* Görev 1 *
Şu ifadeler okuma parçasıyla örtüşüyor mu: (a) Yazı, Bursevî Şerhi okunduktan sonra kaleme alınmıştır. (b) Alıntıya göre bu eserleri modern anlatılar gibi okuyup anlamak hayli güçtür. (c) Yazar, alıntıdaki temel sorunu Mesnevi'nin manevi tecrübelerden ibaret görülmesi olarak belirtir. Her biri için evet ya da hayır deyin ve hükmü belirleyen sözleri parçadan birebir alıntılayın.
* Görev 2 *
Okuma parçasında "Burda bir temel" sözleriyle başlayıp aşağıda "bir meslek mi?" sözlerine kadar uzanan kısmın tamamını harfi harfine tekrar yazın.

4 Mayıs 2011 Çarşamba

Gün içinde fırsat buldukça yazılacak….

(Not: Bursevî Şerhi okunmadan S.Y. yazısından yola çıkarak….)

“Bu eserler, müelliflerinin manevi tecrübeleri olduğundan, bizim onları sözgelimi modern anlatılar gibi ‘okuyup’ anlamamız ve istifade etmemiz hayli güç. ………….Kaldı ki, eserleri ‘müşahade’lerinden ibaret olduğu, hatta binlerce müşanedatından biri olduğu için, filmi gerçekleştirecekleri aşılması güç manialar beklemektedir.”

Alıntısında temel sorun Mesnevi’nin “müşahade”leri anlatan “manevi tecrübe”lerden ibaret görülmesidir.

Burda bir temel sorunla tekrar yüzleşmiş oluyoruz. Tasavvuf bir “manevi tecrübe” aktarımı mı yoksa “insan olmak” üzere, “insan yetiştirmeyi” önceleyen bir meslek mi?

* Gösterilen veriler *
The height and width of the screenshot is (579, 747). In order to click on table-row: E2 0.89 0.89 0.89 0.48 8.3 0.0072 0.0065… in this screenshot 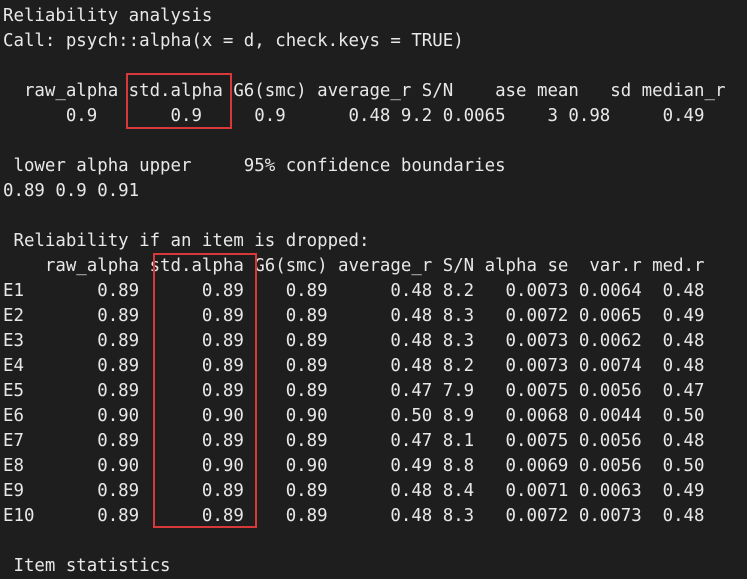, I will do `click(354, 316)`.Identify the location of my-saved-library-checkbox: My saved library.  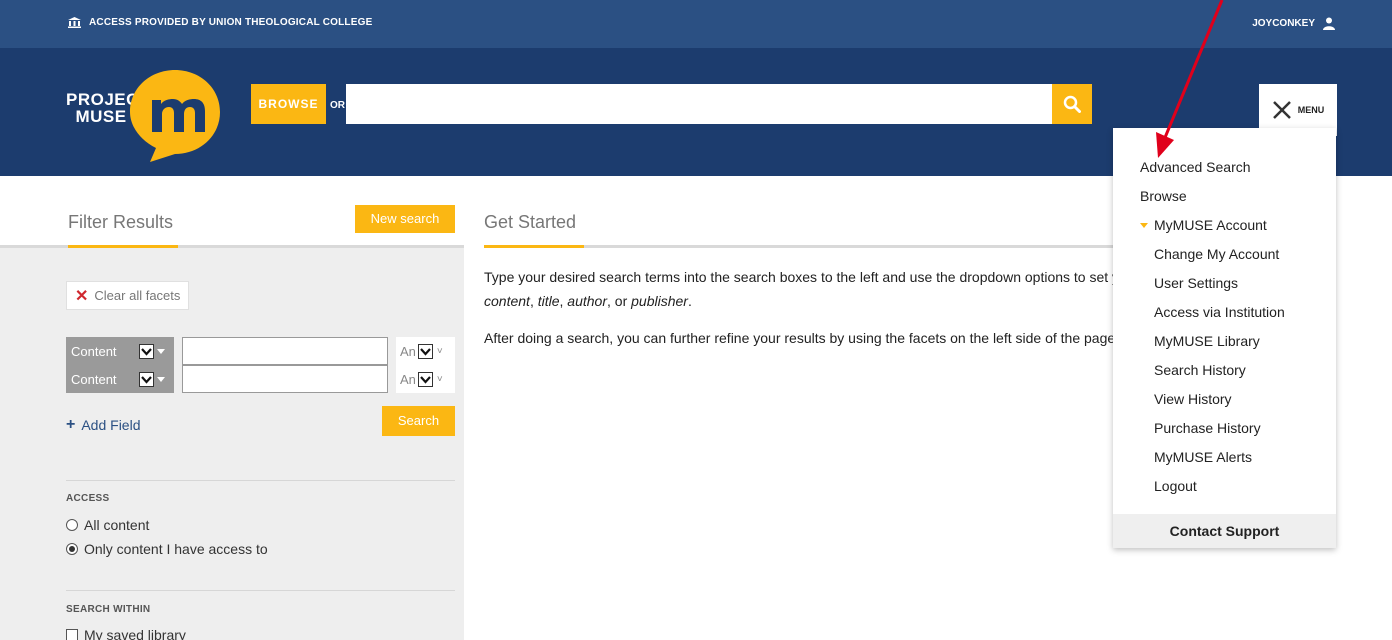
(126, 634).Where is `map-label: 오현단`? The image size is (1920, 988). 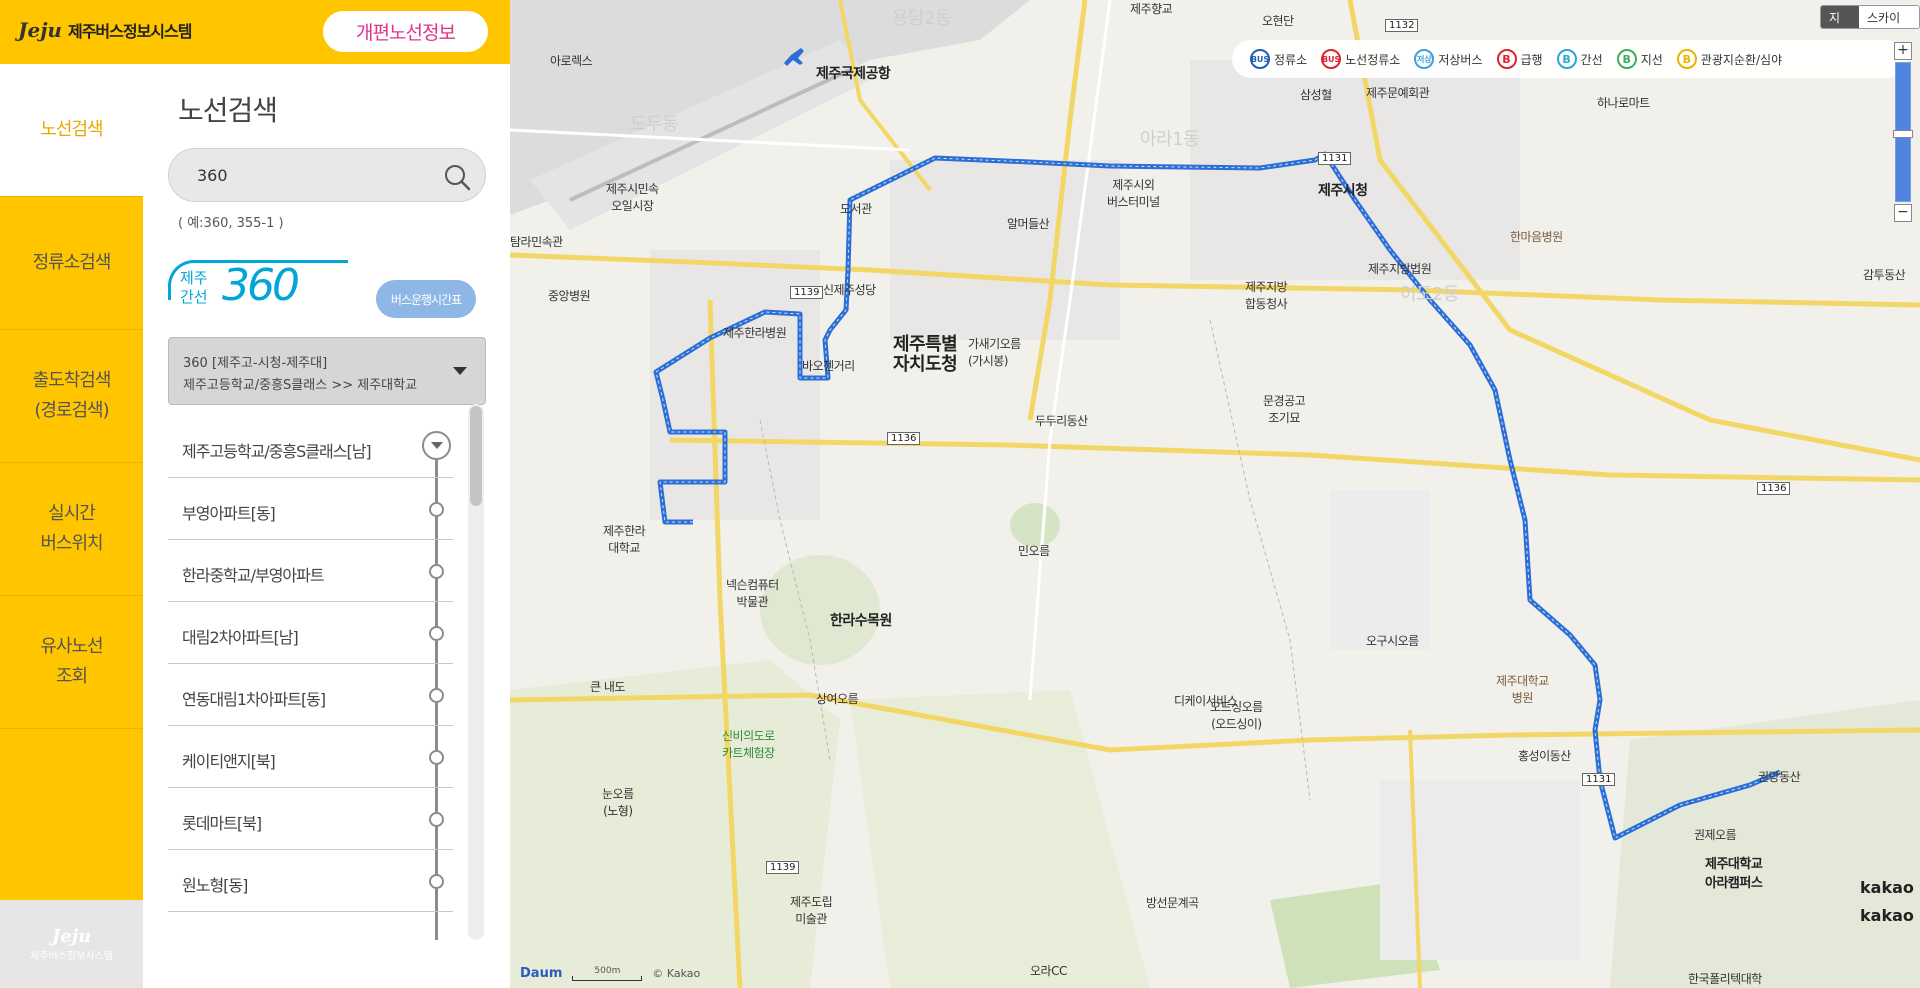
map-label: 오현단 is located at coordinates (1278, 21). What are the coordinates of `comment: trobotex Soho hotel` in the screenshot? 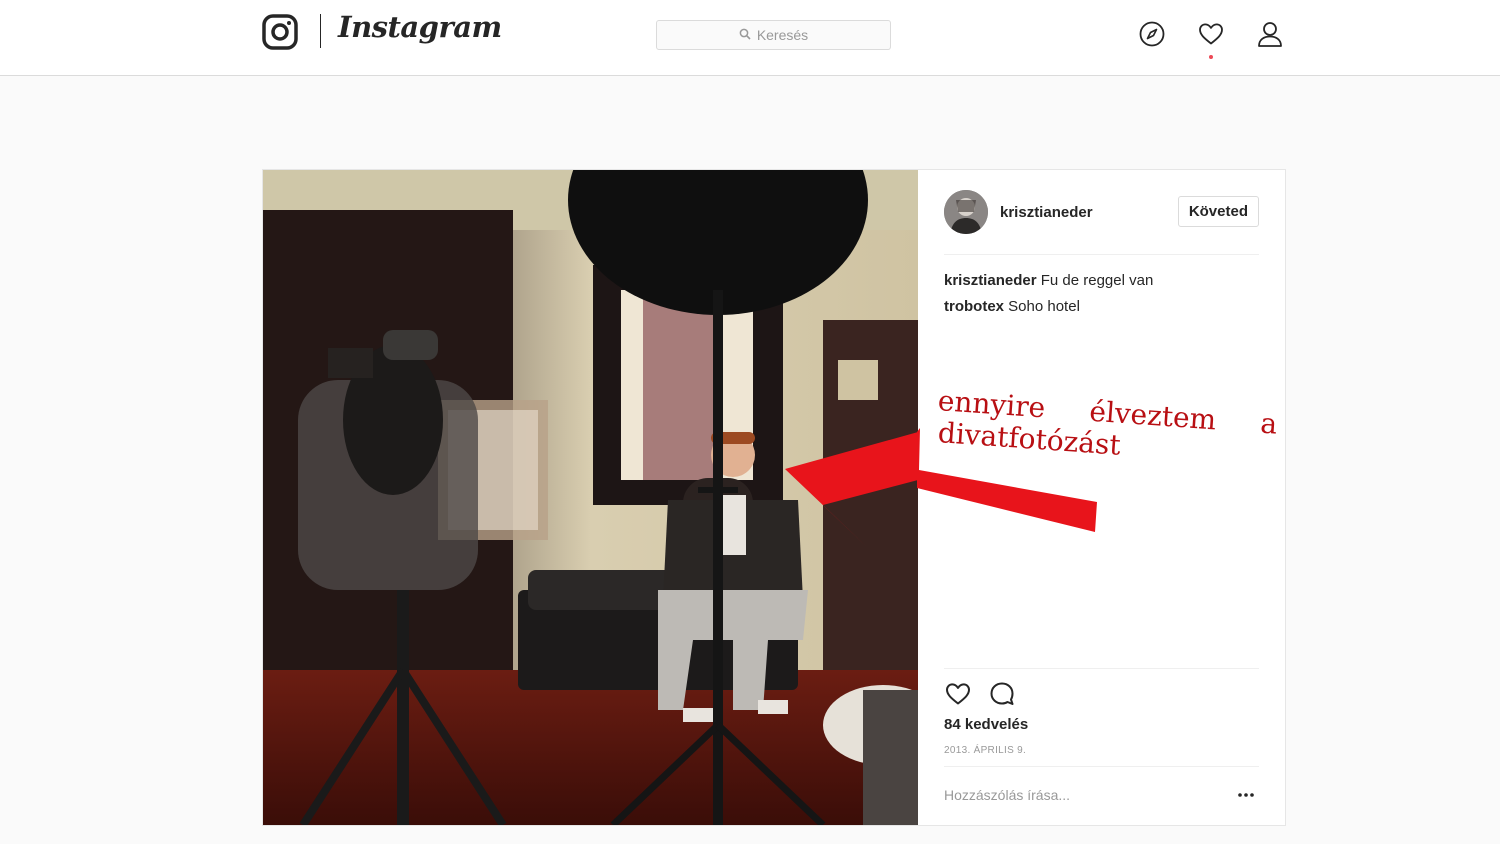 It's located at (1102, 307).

* Yanıt alanı 1 *
(a) Hayır: "Bursevî Şerhi okunmadan S.Y. yazısından yola çıkarak"
(b) Evet: "bizim onları sözgelimi modern anlatılar gibi ‘okuyup’ anlamamız ve istifade etmemiz hayli güç"
(c) Evet: "Alıntısında temel sorun Mesnevi’nin “müşahade”leri anlatan “manevi tecrübe”lerden ibaret görülmesidir."

* Yanıt alanı 2 *
Burda bir temel sorunla tekrar yüzleşmiş oluyoruz. Tasavvuf bir “manevi tecrübe” aktarımı mı yoksa “insan olmak” üzere, “insan yetiştirmeyi” önceleyen bir meslek mi?